What is needed
Retype the following lines word for word.

Recorded information

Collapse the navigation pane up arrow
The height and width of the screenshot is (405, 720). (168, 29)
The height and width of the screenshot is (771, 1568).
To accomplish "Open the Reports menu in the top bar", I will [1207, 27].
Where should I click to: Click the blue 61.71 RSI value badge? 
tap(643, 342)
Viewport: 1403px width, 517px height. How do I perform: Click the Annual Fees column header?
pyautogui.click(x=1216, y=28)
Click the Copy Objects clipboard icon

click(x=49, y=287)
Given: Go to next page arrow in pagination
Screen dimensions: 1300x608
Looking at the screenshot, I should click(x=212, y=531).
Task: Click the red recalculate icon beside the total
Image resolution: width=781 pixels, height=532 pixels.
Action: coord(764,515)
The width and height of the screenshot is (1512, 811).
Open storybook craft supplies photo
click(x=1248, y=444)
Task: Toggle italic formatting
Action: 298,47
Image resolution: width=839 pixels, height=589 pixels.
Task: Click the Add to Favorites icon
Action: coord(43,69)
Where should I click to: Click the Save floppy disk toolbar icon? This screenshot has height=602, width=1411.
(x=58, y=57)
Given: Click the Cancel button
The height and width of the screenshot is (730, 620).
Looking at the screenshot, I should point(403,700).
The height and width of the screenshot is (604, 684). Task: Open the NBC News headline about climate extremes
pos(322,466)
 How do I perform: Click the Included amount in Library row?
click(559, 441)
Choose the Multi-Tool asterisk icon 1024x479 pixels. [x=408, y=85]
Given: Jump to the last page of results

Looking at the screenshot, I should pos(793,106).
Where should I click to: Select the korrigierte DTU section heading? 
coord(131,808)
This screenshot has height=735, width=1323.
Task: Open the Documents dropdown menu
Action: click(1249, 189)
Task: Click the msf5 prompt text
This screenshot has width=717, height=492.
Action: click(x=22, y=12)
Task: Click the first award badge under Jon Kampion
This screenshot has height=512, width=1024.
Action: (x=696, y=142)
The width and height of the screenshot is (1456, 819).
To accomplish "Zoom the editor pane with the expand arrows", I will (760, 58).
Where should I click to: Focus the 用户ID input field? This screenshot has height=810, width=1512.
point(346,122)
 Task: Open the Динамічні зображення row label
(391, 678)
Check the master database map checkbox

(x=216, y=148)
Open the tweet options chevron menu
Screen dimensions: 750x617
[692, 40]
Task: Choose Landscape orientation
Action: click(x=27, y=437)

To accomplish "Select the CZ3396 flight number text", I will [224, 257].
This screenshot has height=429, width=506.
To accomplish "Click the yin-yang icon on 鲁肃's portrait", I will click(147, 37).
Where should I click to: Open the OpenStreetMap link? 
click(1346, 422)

Result for this exercise
Collapse the navigation pane up arrow
The height and width of the screenshot is (405, 720). (168, 29)
The height and width of the screenshot is (771, 1568).
To accomplish "Open the Reports menu in the top bar", I will [1207, 27].
Where should I click to: Click the blue 61.71 RSI value badge? 
tap(643, 342)
Viewport: 1403px width, 517px height. How do I perform: Click the Annual Fees column header?
pyautogui.click(x=1216, y=28)
Click the Copy Objects clipboard icon

click(x=49, y=287)
Given: Go to next page arrow in pagination
Screen dimensions: 1300x608
Looking at the screenshot, I should click(x=212, y=531).
Task: Click the red recalculate icon beside the total
Image resolution: width=781 pixels, height=532 pixels.
Action: coord(764,515)
The width and height of the screenshot is (1512, 811).
Open storybook craft supplies photo
click(x=1248, y=444)
Task: Toggle italic formatting
Action: 298,47
Image resolution: width=839 pixels, height=589 pixels.
Task: Click the Add to Favorites icon
Action: coord(43,69)
Where should I click to: Click the Save floppy disk toolbar icon? This screenshot has height=602, width=1411.
(x=58, y=57)
Given: Click the Cancel button
The height and width of the screenshot is (730, 620).
Looking at the screenshot, I should point(403,700).
The height and width of the screenshot is (604, 684). Task: Open the NBC News headline about climate extremes
pos(322,466)
 How do I perform: Click the Included amount in Library row?
click(559, 441)
Choose the Multi-Tool asterisk icon 1024x479 pixels. [x=408, y=85]
Given: Jump to the last page of results

Looking at the screenshot, I should pos(793,106).
Where should I click to: Select the korrigierte DTU section heading? 
coord(131,808)
This screenshot has height=735, width=1323.
Task: Open the Documents dropdown menu
Action: click(1249, 189)
Task: Click the msf5 prompt text
This screenshot has width=717, height=492.
Action: click(x=22, y=12)
Task: Click the first award badge under Jon Kampion
This screenshot has height=512, width=1024.
Action: (x=696, y=142)
The width and height of the screenshot is (1456, 819).
To accomplish "Zoom the editor pane with the expand arrows", I will (760, 58).
Where should I click to: Focus the 用户ID input field? This screenshot has height=810, width=1512.
point(346,122)
 Task: Open the Динамічні зображення row label
(391, 678)
Check the master database map checkbox

(x=216, y=148)
Open the tweet options chevron menu
Screen dimensions: 750x617
[692, 40]
Task: Choose Landscape orientation
Action: click(x=27, y=437)

To accomplish "Select the CZ3396 flight number text", I will [224, 257].
This screenshot has height=429, width=506.
To accomplish "Click the yin-yang icon on 鲁肃's portrait", I will click(147, 37).
Where should I click to: Open the OpenStreetMap link? 
click(1346, 422)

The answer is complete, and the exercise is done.